Los elementos preocupantes que Fusi señala son los que tampoco le hubieran gustado a Ortega y Gasset: la deslegitimación del concepto de España como nación asimilado a la herencia del franquismo, deslegitimación compensada, no obstante, por la reacción - más desagradable todavía para Fusi- del patriotismo futbolístico y deportivo en general. La sustitución en el liderazgo de la opinión pública de los grandes intelectuales y de la cultura de calidad por la cultura de masas comercializada y los periodistas y "tertulianos" forjadores de opinión desde los grandes medios de comunicación. La existencia, en fin, de un gran vacío moral, paralelo a la laicización acelerada de la sociedad española, el cual, lejos de ser ocupado por esa cultura laica, progresista y solidaria que iba a triunfar por fin en la historia de España con los catorce años de gobierno socialista, dio paso a una corrupción asombrosamente amplia, unida a violaciones graves del Estado de derecho cuyos valores pretenden encarnar también por definición los socialistas, únicos supervivientes de los adversarios de la Restauración junto con los nacionalistas.

Fusi menciona algunos paliativos para estas calamidades, como el testimonio de Luis María Anson, ratificando la versión conspirativa de la corrupción como un cúmulo de falsedades para alejar a los socialistas del poder y particularmente a Felipe González. Al parecer también surte efectos consoladores la lectura del diario El País (ese "intelectual colectivo", según José Luis Aranguren), bastión postrero de la cultura de calidad, aunque probablemente más en sus primeros años que en la actualidad. Pero aquellos interrogantes que permitían ligar los trabajos de Juaristi y Carr y ahondar en el significado de la crisis del 98 y las consecuencias, para nuestra trayectoria política en el siglo XX, de la destrucción del liberalismo de la Restauración no tienen continuidad en el ensayo de Fusi.
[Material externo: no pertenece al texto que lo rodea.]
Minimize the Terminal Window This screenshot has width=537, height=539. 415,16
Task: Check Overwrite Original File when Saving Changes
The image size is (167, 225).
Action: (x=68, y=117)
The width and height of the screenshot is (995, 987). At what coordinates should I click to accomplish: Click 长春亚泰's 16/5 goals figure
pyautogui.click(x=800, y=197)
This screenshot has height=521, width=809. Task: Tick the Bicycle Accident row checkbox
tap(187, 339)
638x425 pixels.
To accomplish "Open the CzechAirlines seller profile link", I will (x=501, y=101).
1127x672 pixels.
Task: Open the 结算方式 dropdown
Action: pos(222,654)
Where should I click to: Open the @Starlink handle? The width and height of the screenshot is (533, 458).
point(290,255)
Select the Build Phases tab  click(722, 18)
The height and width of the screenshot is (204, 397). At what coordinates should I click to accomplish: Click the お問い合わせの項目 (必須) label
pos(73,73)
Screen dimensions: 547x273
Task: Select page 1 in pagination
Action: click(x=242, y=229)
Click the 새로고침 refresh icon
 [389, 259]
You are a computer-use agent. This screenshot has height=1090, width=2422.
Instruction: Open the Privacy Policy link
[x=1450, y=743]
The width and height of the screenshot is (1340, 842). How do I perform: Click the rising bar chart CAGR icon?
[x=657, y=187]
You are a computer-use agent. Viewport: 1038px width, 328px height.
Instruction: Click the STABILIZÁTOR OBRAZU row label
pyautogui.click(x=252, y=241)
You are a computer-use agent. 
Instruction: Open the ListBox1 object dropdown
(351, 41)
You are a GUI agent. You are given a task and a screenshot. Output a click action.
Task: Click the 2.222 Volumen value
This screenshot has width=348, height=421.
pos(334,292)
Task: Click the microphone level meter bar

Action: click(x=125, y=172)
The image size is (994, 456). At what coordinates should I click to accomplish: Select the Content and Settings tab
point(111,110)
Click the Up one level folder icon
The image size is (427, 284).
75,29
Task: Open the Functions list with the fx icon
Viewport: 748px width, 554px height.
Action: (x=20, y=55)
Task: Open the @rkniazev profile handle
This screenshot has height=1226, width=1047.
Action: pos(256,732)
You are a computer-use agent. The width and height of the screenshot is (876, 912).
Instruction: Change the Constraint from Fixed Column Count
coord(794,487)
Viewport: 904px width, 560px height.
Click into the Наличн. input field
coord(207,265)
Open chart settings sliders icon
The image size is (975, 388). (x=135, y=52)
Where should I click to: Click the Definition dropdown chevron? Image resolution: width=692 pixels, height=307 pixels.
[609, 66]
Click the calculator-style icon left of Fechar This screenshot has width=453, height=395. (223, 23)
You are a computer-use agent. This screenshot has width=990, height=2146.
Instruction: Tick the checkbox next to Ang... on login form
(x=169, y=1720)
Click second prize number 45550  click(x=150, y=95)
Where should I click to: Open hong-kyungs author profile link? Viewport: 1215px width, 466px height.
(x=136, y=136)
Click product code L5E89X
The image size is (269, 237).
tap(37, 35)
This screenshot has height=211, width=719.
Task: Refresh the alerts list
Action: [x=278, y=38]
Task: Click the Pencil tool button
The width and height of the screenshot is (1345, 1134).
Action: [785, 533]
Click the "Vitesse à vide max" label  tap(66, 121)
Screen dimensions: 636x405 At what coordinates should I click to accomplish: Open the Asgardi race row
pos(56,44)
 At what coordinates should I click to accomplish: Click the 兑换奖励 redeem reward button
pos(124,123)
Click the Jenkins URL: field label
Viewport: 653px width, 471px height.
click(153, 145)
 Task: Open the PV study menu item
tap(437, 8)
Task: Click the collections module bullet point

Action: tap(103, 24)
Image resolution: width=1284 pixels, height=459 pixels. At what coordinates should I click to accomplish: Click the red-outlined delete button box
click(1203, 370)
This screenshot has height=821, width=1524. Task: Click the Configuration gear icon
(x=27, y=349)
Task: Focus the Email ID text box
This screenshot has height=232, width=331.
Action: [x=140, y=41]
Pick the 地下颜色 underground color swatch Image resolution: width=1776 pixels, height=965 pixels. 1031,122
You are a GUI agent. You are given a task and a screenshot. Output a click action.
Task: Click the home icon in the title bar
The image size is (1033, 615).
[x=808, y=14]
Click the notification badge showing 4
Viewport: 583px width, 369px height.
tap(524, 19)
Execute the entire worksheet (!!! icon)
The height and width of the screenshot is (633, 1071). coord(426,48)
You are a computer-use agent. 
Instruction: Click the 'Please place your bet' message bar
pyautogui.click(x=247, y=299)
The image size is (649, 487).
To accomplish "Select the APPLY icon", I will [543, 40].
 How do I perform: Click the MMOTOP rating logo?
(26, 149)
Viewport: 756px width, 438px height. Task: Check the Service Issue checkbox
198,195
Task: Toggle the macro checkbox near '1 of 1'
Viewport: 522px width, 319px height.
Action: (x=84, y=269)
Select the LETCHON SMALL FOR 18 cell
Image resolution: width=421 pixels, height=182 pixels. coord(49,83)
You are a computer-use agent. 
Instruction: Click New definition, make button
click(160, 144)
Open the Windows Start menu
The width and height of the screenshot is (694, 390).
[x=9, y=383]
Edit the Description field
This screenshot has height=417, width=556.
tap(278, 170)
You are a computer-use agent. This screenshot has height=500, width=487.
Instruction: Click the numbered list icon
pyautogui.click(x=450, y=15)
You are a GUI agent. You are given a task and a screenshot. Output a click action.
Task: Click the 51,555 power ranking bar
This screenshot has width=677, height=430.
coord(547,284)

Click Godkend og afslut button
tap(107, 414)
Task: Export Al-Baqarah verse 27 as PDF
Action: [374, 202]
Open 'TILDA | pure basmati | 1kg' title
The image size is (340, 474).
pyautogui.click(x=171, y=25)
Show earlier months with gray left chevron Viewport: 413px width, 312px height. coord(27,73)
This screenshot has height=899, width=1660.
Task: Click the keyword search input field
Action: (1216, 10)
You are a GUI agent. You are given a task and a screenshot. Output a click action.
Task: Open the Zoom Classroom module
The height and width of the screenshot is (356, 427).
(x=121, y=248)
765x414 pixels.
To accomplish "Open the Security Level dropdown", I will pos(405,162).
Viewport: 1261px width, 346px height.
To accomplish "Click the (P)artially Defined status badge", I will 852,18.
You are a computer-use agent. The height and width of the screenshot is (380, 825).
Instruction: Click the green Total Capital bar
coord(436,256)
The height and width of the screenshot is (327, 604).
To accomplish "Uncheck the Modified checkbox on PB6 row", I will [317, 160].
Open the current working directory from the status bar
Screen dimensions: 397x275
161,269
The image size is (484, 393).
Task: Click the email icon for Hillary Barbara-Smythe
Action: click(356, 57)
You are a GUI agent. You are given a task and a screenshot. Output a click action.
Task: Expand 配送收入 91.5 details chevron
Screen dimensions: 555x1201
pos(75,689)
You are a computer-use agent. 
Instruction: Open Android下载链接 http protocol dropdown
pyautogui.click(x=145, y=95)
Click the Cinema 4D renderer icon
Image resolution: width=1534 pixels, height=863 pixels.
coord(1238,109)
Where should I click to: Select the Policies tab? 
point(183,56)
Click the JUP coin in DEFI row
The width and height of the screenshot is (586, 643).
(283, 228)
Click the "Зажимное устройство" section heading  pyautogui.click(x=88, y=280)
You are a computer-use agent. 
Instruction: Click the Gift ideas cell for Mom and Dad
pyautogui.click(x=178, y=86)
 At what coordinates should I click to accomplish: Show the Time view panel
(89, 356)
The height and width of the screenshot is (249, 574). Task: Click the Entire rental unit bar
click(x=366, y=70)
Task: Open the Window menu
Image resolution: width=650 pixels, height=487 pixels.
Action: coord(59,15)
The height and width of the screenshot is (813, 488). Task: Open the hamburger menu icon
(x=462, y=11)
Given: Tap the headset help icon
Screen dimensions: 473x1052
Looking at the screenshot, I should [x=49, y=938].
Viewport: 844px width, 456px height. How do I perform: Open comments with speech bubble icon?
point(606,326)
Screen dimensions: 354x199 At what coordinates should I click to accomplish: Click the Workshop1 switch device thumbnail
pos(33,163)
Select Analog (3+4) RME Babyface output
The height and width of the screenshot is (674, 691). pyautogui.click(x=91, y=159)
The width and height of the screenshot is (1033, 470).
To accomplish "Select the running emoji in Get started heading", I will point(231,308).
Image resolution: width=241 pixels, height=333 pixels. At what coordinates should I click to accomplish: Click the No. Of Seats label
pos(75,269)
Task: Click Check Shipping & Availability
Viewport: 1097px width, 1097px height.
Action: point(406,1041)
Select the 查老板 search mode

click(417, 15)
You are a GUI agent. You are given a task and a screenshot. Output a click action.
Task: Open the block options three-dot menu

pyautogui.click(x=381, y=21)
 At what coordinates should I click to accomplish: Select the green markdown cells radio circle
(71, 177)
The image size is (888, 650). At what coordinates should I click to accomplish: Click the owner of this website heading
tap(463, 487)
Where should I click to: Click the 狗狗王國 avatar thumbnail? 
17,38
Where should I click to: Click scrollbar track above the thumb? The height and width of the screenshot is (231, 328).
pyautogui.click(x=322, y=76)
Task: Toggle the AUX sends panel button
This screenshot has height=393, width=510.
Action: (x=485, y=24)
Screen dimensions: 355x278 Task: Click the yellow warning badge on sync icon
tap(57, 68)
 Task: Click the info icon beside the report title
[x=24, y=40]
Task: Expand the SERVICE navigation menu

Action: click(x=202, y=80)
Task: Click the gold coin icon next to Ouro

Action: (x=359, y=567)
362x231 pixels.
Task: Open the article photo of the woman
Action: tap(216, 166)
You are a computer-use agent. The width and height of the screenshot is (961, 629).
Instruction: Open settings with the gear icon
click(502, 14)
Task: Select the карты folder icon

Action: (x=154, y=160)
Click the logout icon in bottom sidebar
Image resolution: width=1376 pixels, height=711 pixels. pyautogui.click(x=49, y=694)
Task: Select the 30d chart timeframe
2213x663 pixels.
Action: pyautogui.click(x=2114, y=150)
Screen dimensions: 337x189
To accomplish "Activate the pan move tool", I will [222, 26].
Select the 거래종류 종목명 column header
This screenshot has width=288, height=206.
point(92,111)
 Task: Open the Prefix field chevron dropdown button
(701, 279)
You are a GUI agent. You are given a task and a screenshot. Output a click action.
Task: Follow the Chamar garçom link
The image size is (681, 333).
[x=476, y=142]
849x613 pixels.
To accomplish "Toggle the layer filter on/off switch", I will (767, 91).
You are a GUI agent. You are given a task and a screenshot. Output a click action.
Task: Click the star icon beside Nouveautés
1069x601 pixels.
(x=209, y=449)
Al posible lector, no obstante, con la perspectiva del siglo XX que le ofrecen estos tres autores, sí se le ocurren unos cuantos más de esos interrogantes. ¿Era esta suma de mediocridad, corrupción e ilegalidades lo que principalmente tenían que ofrecer quienes se erigen todavía hoy en herederos de las grandes casandras del 98 y se presentan como los vertebradores por antonomasia de España y su democracia? ¿Se puede seguir identificando la modernización en el siglo XX con la izquierda revolucionaria, de Azaña a Largo Caballero, y no sólo en España? ¿Seguimos considerando contrarrevolución y "franquismo" todo lo que no pertenece a esa izquierda? ¿Acaso debemos simular que la Monarquía parlamentaria, clave política de nuestra libertad y prosperidad actuales, debe más a las ideas, por así llamarlas, de Pablo Iglesias que al pensamiento de Cánovas? Y así sucesivamente.